Banca centrale con patrimonio negativo

Il valore di questi bond stessi è crollato con il rialzo dei tassi e la fine degli acquisti netti. Basti pensare che il Bund a 10 anni oggi offre un rendimento del 2,35%, mentre la BCE lo ha acquistato fino al termine del QE nel giugno scorso a rendimenti negativi.

Cosa accadrebbe nel caso di perdite a bilancio? Una risposta in tal senso la diede il governatore Christine Lagarde qualche anno fa. A precisa domanda, replicò che “la banca centrale può al limite operare anche con un patrimonio netto negativo”.

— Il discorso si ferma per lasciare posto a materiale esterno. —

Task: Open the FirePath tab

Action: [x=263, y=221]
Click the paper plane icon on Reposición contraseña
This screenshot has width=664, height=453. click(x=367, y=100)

Nel 2022, la BCE chiuse con uno stato patrimoniale di 699 miliardi di euro e un risultato economico nullo. In pratica, le basterebbe riportare perdite per il 13-14% del suo portafoglio di bond per azzerare il valore dei suoi asset. E dopo? In teoria, una banca centrale si può stampare da sola tutta la moneta che le serve per funzionare. Problema inesistente? Non è esattamente così. La funzione di una banca centrale è di stampare moneta da offrire al mercato per regolare gli scambi. Il valore di banconote e monetine è dettato dalla fiducia, non è intrinseco. E per avere fiducia, serve che l’emittente sia credibile.

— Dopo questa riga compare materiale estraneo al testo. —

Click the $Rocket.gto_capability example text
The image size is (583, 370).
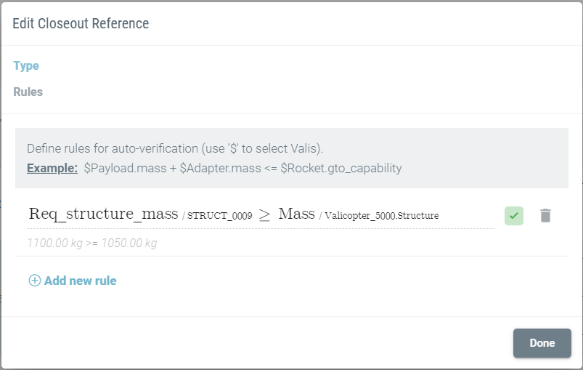coord(341,168)
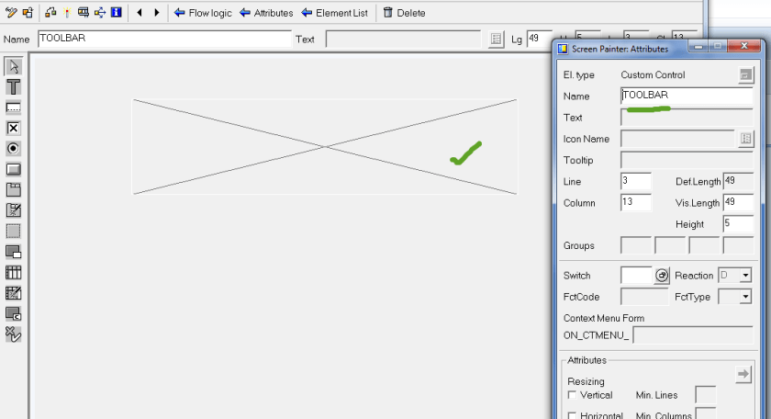Click the ON_CTMENU_ context menu form field
The width and height of the screenshot is (771, 419).
pyautogui.click(x=693, y=335)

Può essere percepita tale una banca centrale con un patrimonio netto negativo? Dipende da cosa ne penserebbero lavoratori, imprese, consumatori, risparmiatori e investitori. Non esiste una risposta aprioristica, semmai c’è la convinzione che una banca centrale debba fare di tutto per mostrarsi solida. Chi stampa denaro, deve essere percepito finanziariamente robusto. Un’immagine che scricchiolerebbe se sapessimo che la banca centrale abbia riportato perdite per un valore superiore al suo patrimonio. In pratica, a stampare moneta sarebbe un soggetto costretto a crearne un po’ anche per sé, al fine di continuare ad operare normalmente. E se la massa monetaria è considerata superiore alle esigenze del mercato, questi può reagire sbarazzandosene e innescando meccanismi perversi di inflazione fuori controllo.